■ **Data provided**

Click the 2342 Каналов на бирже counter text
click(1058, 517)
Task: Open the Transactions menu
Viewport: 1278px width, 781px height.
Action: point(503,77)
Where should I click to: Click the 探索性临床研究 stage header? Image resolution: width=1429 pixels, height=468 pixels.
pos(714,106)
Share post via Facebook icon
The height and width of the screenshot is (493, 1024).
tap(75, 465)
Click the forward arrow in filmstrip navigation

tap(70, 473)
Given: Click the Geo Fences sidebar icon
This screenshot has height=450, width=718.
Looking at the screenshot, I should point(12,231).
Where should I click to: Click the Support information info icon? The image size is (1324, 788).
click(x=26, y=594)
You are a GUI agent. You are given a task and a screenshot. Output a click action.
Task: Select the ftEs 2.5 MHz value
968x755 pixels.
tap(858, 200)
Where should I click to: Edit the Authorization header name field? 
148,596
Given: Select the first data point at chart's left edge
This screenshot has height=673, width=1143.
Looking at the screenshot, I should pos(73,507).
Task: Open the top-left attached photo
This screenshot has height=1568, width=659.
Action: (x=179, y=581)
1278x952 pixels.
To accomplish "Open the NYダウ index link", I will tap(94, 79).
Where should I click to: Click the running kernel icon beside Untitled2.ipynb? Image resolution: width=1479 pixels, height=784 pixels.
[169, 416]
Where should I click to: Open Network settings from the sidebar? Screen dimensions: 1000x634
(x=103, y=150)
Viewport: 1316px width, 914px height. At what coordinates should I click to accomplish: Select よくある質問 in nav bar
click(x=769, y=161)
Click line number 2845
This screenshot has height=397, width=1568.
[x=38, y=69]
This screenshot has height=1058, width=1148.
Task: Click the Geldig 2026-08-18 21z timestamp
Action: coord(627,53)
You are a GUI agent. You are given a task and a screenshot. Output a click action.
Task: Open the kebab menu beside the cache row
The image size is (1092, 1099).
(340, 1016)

■ **To do**
Word for word, give back all the lines above.

■ **Task output**
Click the 2342 Каналов на бирже counter text
click(1058, 517)
Task: Open the Transactions menu
Viewport: 1278px width, 781px height.
Action: point(503,77)
Where should I click to: Click the 探索性临床研究 stage header? Image resolution: width=1429 pixels, height=468 pixels.
pos(714,106)
Share post via Facebook icon
The height and width of the screenshot is (493, 1024).
tap(75, 465)
Click the forward arrow in filmstrip navigation

tap(70, 473)
Given: Click the Geo Fences sidebar icon
This screenshot has height=450, width=718.
Looking at the screenshot, I should point(12,231).
Where should I click to: Click the Support information info icon? The image size is (1324, 788).
click(x=26, y=594)
You are a GUI agent. You are given a task and a screenshot. Output a click action.
Task: Select the ftEs 2.5 MHz value
968x755 pixels.
tap(858, 200)
Where should I click to: Edit the Authorization header name field? 
148,596
Given: Select the first data point at chart's left edge
This screenshot has height=673, width=1143.
Looking at the screenshot, I should pos(73,507).
Task: Open the top-left attached photo
This screenshot has height=1568, width=659.
Action: (x=179, y=581)
1278x952 pixels.
To accomplish "Open the NYダウ index link", I will tap(94, 79).
Where should I click to: Click the running kernel icon beside Untitled2.ipynb? Image resolution: width=1479 pixels, height=784 pixels.
[169, 416]
Where should I click to: Open Network settings from the sidebar? Screen dimensions: 1000x634
(x=103, y=150)
Viewport: 1316px width, 914px height. At what coordinates should I click to accomplish: Select よくある質問 in nav bar
click(x=769, y=161)
Click line number 2845
This screenshot has height=397, width=1568.
[x=38, y=69]
This screenshot has height=1058, width=1148.
Task: Click the Geldig 2026-08-18 21z timestamp
Action: coord(627,53)
You are a GUI agent. You are given a task and a screenshot. Output a click action.
Task: Open the kebab menu beside the cache row
The image size is (1092, 1099).
(340, 1016)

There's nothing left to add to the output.